Unter Beschuss

Sebastian Junger beschreibt in „War. Ein Jahr im Krieg“ fesselnd und bedrückend die afghanische Hölle aus der Perspektive eines „embedded journalist“

Von Oliver DietrichRSS-Newsfeed neuer Artikel von Oliver Dietrich

Besprochene Bücher / Literaturhinweise

„Krieg kann vieles sein, und es ist sinnlos vorzugeben, dass er nicht auch aufregend ist. Er ist sogar wahnsinnig aufregend.“

Willkommen in der medialen Epoche: Wir befinden uns inmitten einer totalen Berichterstattung, umgeben von Fernsehbildern, verwackelten Internet-Videos, Live-Schaltungen und tausenden Kommentaren. Der Mythos von einem Krieg, welcher uns nur durch seine unmittelbaren Ergebnisse erreicht, ist längst überholt. Im Zeitalter von „mittendrin statt nur dabei“ erscheint es unvorstellbar, dass Kriege schnell geführt und gewonnen werden und die Öffentlichkeit weitestgehend davon ausgeschlossen bleibt.

Dass diese radikale Berichterstattung die eigene Bevölkerung gegen einen im Ausland geführten Krieg mobilisieren kann, ist – zumindest aus US-amerikanischer Perspektive – bereits seit dem sogenannten Vietnam-Krieg bekannt. Dennoch ist es einer Regierung, noch dazu einer westlichen Weltmacht unter dem Druck von Massenmedien, keinesfalls möglich, diesem Prozess durch das Zurückhalten von Informationen entgegenzusteuern. Dass neutrale Berichterstattung jedoch direkt aus dem pulsierenden Herz des Geschehens erfolgt, ist relativ neu und wird im kollektiven Gedächtnis untrennbar mit dem Afghanistan-Krieg verbunden bleiben.

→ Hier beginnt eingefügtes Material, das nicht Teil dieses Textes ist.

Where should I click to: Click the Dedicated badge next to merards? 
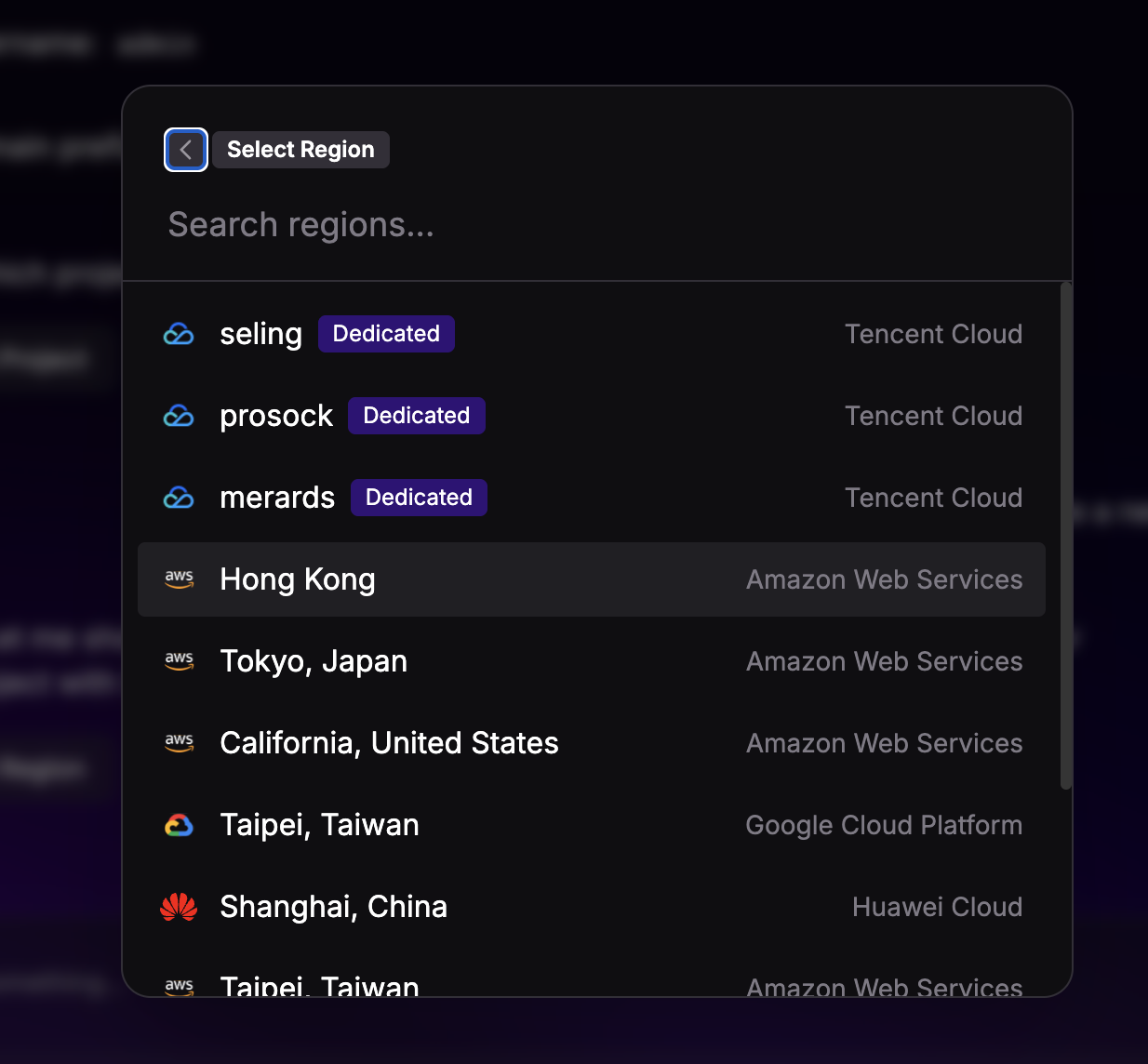click(x=419, y=498)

Sebastian Junger war einer dieser „embedded journalists“, einer dieser erfahrenen Journalisten, welche Kampfeinsätze über Monate begleiteten und ex medias res über die inneren und äußeren Umstände schrieben und filmten. Dabei gilt die Befolgung eines eisernen Regelkatalogs: Auf keinen Fall darf man sich aktiv an den Kampfeinsätzen beteiligen, eine Waffe zu benutzen bleibt ebenso tabu wie die Uniform der Soldaten zu tragen.

Statistisch hatte der ‚eingebettete Journalist‘ ein fast fünfzigmal höheres Todesrisiko als die Soldaten. Junger hatte noch dazu das Pech, ein Jahr in einem der am erbittertsten umkämpften Gebiete Afghanistans zu verbringen, im Korengal-Tal nahe der pakistanischen Grenze. Aber Junger berichtet verbissen und minutiös, er beschreibt absolut lebendig mit beeindruckender Neutralität ein Inferno, in dem permanente Lebensgefahr droht. Dabei gelingt es dem Autor, das komplette Buch hindurch mit keiner einzigen Silbe einen politischen Standpunkt zu vertreten. Junger ist nicht um Neutralität bemüht, er ist schlichtweg neutral.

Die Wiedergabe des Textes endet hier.